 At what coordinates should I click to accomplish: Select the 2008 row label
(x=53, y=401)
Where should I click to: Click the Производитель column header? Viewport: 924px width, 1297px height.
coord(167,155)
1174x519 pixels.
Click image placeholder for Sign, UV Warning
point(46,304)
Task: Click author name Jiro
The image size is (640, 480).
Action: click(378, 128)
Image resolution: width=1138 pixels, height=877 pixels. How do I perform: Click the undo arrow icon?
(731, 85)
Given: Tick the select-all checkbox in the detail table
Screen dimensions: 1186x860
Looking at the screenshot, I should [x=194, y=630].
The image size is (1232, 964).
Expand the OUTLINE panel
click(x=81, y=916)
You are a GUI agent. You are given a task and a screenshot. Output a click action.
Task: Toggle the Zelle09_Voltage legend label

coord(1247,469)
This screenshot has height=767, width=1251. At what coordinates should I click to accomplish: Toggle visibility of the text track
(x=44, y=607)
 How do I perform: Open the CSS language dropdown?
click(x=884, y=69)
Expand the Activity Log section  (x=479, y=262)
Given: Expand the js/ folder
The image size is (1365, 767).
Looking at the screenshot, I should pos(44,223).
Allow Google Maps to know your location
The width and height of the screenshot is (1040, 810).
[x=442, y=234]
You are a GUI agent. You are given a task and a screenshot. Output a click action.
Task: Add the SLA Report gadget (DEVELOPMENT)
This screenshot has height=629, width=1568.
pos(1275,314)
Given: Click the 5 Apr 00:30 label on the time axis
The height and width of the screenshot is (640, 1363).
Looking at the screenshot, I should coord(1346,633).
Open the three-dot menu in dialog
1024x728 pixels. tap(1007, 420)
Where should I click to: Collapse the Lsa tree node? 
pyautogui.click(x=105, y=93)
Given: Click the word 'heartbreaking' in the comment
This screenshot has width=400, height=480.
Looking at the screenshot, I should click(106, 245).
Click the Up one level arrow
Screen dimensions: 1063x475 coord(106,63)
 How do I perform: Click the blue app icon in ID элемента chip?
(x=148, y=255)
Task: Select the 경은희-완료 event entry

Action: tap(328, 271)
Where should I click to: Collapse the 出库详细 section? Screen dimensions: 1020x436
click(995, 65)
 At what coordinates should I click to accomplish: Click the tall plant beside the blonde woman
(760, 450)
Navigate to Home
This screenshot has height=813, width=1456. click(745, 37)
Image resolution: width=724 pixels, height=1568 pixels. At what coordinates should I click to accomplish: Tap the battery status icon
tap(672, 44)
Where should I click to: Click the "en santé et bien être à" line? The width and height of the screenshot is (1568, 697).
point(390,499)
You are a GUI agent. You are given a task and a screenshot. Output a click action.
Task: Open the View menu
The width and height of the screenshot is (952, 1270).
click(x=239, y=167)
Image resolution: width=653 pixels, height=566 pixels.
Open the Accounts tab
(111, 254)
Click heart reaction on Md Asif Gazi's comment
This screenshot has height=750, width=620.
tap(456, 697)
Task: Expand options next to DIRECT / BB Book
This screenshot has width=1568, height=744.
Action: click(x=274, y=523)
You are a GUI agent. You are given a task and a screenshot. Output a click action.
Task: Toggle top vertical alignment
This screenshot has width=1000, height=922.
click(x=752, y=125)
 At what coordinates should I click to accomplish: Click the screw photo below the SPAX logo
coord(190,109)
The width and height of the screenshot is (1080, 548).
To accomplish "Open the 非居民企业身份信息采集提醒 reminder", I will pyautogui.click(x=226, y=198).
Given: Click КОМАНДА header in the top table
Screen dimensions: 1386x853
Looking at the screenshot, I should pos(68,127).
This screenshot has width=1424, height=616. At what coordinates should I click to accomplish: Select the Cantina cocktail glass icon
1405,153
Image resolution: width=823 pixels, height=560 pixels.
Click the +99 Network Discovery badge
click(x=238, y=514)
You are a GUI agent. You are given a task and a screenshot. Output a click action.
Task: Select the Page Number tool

= = = = = = =

▸ About this task
All that should be written out is the stretch of lines above between the one holding "Given: Expand the js/ folder" and the one holding "Given: Click the 5", inclusive, exactly as given.

▸ Finished task
Given: Expand the js/ folder
The image size is (1365, 767).
Looking at the screenshot, I should pos(44,223).
Allow Google Maps to know your location
The width and height of the screenshot is (1040, 810).
[x=442, y=234]
You are a GUI agent. You are given a task and a screenshot. Output a click action.
Task: Add the SLA Report gadget (DEVELOPMENT)
This screenshot has height=629, width=1568.
pos(1275,314)
Given: Click the 5 Apr 00:30 label on the time axis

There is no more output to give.